# Records for processing:
◆ ◆ ◆ ◆ ◆

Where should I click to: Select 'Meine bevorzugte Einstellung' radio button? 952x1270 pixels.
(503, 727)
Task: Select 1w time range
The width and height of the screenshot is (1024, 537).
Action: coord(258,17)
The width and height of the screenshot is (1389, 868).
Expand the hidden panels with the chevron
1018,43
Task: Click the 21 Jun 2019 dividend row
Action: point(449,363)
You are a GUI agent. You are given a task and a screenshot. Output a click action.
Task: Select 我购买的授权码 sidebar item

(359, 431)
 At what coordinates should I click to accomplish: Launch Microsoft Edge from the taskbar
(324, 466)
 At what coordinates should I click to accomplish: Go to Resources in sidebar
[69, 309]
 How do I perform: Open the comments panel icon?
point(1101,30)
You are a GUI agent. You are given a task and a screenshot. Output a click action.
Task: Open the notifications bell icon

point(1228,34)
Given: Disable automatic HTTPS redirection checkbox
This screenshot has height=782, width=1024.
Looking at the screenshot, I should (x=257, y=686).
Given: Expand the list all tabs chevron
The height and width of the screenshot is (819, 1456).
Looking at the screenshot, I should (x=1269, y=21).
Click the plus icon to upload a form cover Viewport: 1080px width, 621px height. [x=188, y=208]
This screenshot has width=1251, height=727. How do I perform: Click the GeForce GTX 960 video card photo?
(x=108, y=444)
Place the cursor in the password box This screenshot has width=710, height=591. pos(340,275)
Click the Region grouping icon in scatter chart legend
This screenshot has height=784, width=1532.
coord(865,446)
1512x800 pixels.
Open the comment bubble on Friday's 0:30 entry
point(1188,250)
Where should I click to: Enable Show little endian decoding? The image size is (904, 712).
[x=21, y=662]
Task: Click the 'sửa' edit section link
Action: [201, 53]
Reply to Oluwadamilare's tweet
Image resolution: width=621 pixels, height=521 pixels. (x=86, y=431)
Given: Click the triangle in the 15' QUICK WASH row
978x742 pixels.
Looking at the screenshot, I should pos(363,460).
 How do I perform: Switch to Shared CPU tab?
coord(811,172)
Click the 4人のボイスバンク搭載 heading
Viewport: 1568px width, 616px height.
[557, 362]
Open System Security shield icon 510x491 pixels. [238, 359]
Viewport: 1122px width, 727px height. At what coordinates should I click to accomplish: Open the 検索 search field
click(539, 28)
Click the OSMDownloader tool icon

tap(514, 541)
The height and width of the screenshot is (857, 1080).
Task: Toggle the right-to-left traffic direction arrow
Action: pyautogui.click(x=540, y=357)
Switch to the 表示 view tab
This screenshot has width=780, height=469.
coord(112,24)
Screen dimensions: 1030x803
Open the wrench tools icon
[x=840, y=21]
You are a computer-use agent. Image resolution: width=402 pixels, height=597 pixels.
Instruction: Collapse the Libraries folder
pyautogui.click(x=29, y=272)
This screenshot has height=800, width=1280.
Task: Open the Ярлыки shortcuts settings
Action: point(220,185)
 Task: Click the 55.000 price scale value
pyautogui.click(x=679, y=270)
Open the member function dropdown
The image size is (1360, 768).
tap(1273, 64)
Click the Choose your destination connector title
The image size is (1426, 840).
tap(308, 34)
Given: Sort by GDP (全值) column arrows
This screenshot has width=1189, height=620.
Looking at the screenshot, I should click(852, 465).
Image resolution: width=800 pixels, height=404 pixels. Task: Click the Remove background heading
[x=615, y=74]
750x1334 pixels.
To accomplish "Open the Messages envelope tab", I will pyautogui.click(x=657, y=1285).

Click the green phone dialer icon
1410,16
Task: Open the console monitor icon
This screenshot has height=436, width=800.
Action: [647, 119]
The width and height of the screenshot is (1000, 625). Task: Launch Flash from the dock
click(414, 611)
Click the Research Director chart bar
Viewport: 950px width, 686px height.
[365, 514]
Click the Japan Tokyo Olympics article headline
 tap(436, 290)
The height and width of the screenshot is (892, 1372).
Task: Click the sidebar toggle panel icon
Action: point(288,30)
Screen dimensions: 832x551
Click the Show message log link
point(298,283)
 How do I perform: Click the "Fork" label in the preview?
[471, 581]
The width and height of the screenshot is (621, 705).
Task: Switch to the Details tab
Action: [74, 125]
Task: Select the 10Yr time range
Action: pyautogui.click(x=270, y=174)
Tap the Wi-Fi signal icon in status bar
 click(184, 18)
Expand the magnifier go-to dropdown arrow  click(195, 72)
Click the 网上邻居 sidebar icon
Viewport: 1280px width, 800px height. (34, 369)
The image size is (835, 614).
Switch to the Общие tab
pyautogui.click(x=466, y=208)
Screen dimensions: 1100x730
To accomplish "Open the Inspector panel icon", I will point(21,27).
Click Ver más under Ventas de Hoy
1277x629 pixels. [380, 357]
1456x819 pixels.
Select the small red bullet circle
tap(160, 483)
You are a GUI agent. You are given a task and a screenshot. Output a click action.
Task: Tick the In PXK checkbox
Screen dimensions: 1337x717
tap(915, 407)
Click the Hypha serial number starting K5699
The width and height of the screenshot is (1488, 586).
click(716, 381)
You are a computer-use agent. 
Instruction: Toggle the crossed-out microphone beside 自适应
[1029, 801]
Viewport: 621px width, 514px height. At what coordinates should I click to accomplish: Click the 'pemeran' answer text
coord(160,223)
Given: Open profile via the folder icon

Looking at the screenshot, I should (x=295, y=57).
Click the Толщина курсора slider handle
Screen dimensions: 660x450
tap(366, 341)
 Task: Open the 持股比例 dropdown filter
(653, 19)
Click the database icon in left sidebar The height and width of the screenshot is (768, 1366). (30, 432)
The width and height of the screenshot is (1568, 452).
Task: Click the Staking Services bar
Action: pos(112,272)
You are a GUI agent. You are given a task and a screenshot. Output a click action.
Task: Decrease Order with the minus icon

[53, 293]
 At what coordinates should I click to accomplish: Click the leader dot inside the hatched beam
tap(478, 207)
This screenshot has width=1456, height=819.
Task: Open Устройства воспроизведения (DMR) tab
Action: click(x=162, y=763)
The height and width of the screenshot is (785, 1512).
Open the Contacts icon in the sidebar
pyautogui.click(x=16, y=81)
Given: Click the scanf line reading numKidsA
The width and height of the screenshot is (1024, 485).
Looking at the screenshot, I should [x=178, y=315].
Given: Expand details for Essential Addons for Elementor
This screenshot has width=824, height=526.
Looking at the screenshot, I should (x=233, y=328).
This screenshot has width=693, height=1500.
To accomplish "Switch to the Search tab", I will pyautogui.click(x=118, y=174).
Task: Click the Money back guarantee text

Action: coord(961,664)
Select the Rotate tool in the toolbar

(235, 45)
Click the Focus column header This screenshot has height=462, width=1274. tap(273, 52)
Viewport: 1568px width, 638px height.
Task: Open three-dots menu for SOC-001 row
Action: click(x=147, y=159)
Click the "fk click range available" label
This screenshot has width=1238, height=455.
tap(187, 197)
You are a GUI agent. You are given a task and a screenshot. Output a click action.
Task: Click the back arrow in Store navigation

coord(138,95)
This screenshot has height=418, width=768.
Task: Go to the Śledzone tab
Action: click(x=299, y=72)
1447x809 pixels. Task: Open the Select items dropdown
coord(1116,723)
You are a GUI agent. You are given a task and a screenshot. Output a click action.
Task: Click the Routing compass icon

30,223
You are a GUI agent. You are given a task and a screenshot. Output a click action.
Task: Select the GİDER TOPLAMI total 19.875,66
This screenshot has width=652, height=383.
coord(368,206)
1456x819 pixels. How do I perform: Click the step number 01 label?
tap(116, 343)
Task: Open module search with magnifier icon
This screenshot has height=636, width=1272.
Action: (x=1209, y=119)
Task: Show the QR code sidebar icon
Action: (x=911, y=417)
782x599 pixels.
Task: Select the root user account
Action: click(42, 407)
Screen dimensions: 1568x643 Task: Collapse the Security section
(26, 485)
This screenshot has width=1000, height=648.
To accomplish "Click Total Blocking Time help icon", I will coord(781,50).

◆ ◆ ◆ ◆ ◆

# Short problem:
Copy all the rows above word for word.

# Response:
Where should I click to: Select 'Meine bevorzugte Einstellung' radio button? 952x1270 pixels.
(503, 727)
Task: Select 1w time range
The width and height of the screenshot is (1024, 537).
Action: coord(258,17)
The width and height of the screenshot is (1389, 868).
Expand the hidden panels with the chevron
1018,43
Task: Click the 21 Jun 2019 dividend row
Action: point(449,363)
You are a GUI agent. You are given a task and a screenshot. Output a click action.
Task: Select 我购买的授权码 sidebar item

(359, 431)
 At what coordinates should I click to accomplish: Launch Microsoft Edge from the taskbar
(324, 466)
 At what coordinates should I click to accomplish: Go to Resources in sidebar
[69, 309]
 How do I perform: Open the comments panel icon?
point(1101,30)
You are a GUI agent. You are given a task and a screenshot. Output a click action.
Task: Open the notifications bell icon

point(1228,34)
Given: Disable automatic HTTPS redirection checkbox
This screenshot has height=782, width=1024.
Looking at the screenshot, I should (x=257, y=686).
Given: Expand the list all tabs chevron
The height and width of the screenshot is (819, 1456).
Looking at the screenshot, I should (x=1269, y=21).
Click the plus icon to upload a form cover Viewport: 1080px width, 621px height. [x=188, y=208]
This screenshot has width=1251, height=727. How do I perform: Click the GeForce GTX 960 video card photo?
(x=108, y=444)
Place the cursor in the password box This screenshot has width=710, height=591. pos(340,275)
Click the Region grouping icon in scatter chart legend
This screenshot has height=784, width=1532.
coord(865,446)
1512x800 pixels.
Open the comment bubble on Friday's 0:30 entry
point(1188,250)
Where should I click to: Enable Show little endian decoding? The image size is (904, 712).
[x=21, y=662]
Task: Click the 'sửa' edit section link
Action: [201, 53]
Reply to Oluwadamilare's tweet
Image resolution: width=621 pixels, height=521 pixels. (x=86, y=431)
Given: Click the triangle in the 15' QUICK WASH row
978x742 pixels.
Looking at the screenshot, I should pos(363,460).
 How do I perform: Switch to Shared CPU tab?
coord(811,172)
Click the 4人のボイスバンク搭載 heading
Viewport: 1568px width, 616px height.
[557, 362]
Open System Security shield icon 510x491 pixels. [238, 359]
Viewport: 1122px width, 727px height. At what coordinates should I click to accomplish: Open the 検索 search field
click(539, 28)
Click the OSMDownloader tool icon

tap(514, 541)
The height and width of the screenshot is (857, 1080).
Task: Toggle the right-to-left traffic direction arrow
Action: pyautogui.click(x=540, y=357)
Switch to the 表示 view tab
This screenshot has width=780, height=469.
coord(112,24)
Screen dimensions: 1030x803
Open the wrench tools icon
[x=840, y=21]
You are a computer-use agent. Image resolution: width=402 pixels, height=597 pixels.
Instruction: Collapse the Libraries folder
pyautogui.click(x=29, y=272)
This screenshot has height=800, width=1280.
Task: Open the Ярлыки shortcuts settings
Action: point(220,185)
 Task: Click the 55.000 price scale value
pyautogui.click(x=679, y=270)
Open the member function dropdown
The image size is (1360, 768).
tap(1273, 64)
Click the Choose your destination connector title
The image size is (1426, 840).
tap(308, 34)
Given: Sort by GDP (全值) column arrows
This screenshot has width=1189, height=620.
Looking at the screenshot, I should click(852, 465).
Image resolution: width=800 pixels, height=404 pixels. Task: Click the Remove background heading
[x=615, y=74]
750x1334 pixels.
To accomplish "Open the Messages envelope tab", I will pyautogui.click(x=657, y=1285).

Click the green phone dialer icon
1410,16
Task: Open the console monitor icon
This screenshot has height=436, width=800.
Action: [647, 119]
The width and height of the screenshot is (1000, 625). Task: Launch Flash from the dock
click(414, 611)
Click the Research Director chart bar
Viewport: 950px width, 686px height.
[365, 514]
Click the Japan Tokyo Olympics article headline
 tap(436, 290)
The height and width of the screenshot is (892, 1372).
Task: Click the sidebar toggle panel icon
Action: point(288,30)
Screen dimensions: 832x551
Click the Show message log link
point(298,283)
 How do I perform: Click the "Fork" label in the preview?
[471, 581]
The width and height of the screenshot is (621, 705).
Task: Switch to the Details tab
Action: [74, 125]
Task: Select the 10Yr time range
Action: pyautogui.click(x=270, y=174)
Tap the Wi-Fi signal icon in status bar
 click(184, 18)
Expand the magnifier go-to dropdown arrow  click(195, 72)
Click the 网上邻居 sidebar icon
Viewport: 1280px width, 800px height. (34, 369)
The image size is (835, 614).
Switch to the Общие tab
pyautogui.click(x=466, y=208)
Screen dimensions: 1100x730
To accomplish "Open the Inspector panel icon", I will point(21,27).
Click Ver más under Ventas de Hoy
1277x629 pixels. [380, 357]
1456x819 pixels.
Select the small red bullet circle
tap(160, 483)
You are a GUI agent. You are given a task and a screenshot. Output a click action.
Task: Tick the In PXK checkbox
Screen dimensions: 1337x717
tap(915, 407)
Click the Hypha serial number starting K5699
The width and height of the screenshot is (1488, 586).
click(716, 381)
You are a computer-use agent. 
Instruction: Toggle the crossed-out microphone beside 自适应
[1029, 801]
Viewport: 621px width, 514px height. At what coordinates should I click to accomplish: Click the 'pemeran' answer text
coord(160,223)
Given: Open profile via the folder icon

Looking at the screenshot, I should (x=295, y=57).
Click the Толщина курсора slider handle
Screen dimensions: 660x450
tap(366, 341)
 Task: Open the 持股比例 dropdown filter
(653, 19)
Click the database icon in left sidebar The height and width of the screenshot is (768, 1366). (30, 432)
The width and height of the screenshot is (1568, 452).
Task: Click the Staking Services bar
Action: pos(112,272)
You are a GUI agent. You are given a task and a screenshot. Output a click action.
Task: Decrease Order with the minus icon

[53, 293]
 At what coordinates should I click to accomplish: Click the leader dot inside the hatched beam
tap(478, 207)
This screenshot has width=1456, height=819.
Task: Open Устройства воспроизведения (DMR) tab
Action: click(x=162, y=763)
The height and width of the screenshot is (785, 1512).
Open the Contacts icon in the sidebar
pyautogui.click(x=16, y=81)
Given: Click the scanf line reading numKidsA
The width and height of the screenshot is (1024, 485).
Looking at the screenshot, I should [x=178, y=315].
Given: Expand details for Essential Addons for Elementor
This screenshot has width=824, height=526.
Looking at the screenshot, I should (x=233, y=328).
This screenshot has width=693, height=1500.
To accomplish "Switch to the Search tab", I will pyautogui.click(x=118, y=174).
Task: Click the Money back guarantee text

Action: coord(961,664)
Select the Rotate tool in the toolbar

(235, 45)
Click the Focus column header This screenshot has height=462, width=1274. tap(273, 52)
Viewport: 1568px width, 638px height.
Task: Open three-dots menu for SOC-001 row
Action: click(x=147, y=159)
Click the "fk click range available" label
This screenshot has width=1238, height=455.
tap(187, 197)
You are a GUI agent. You are given a task and a screenshot. Output a click action.
Task: Click the back arrow in Store navigation

coord(138,95)
This screenshot has height=418, width=768.
Task: Go to the Śledzone tab
Action: click(x=299, y=72)
1447x809 pixels. Task: Open the Select items dropdown
coord(1116,723)
You are a GUI agent. You are given a task and a screenshot. Output a click action.
Task: Click the Routing compass icon

30,223
You are a GUI agent. You are given a task and a screenshot. Output a click action.
Task: Select the GİDER TOPLAMI total 19.875,66
This screenshot has width=652, height=383.
coord(368,206)
1456x819 pixels. How do I perform: Click the step number 01 label?
tap(116, 343)
Task: Open module search with magnifier icon
This screenshot has height=636, width=1272.
Action: (x=1209, y=119)
Task: Show the QR code sidebar icon
Action: (x=911, y=417)
782x599 pixels.
Task: Select the root user account
Action: click(42, 407)
Screen dimensions: 1568x643 Task: Collapse the Security section
(26, 485)
This screenshot has width=1000, height=648.
To accomplish "Click Total Blocking Time help icon", I will coord(781,50).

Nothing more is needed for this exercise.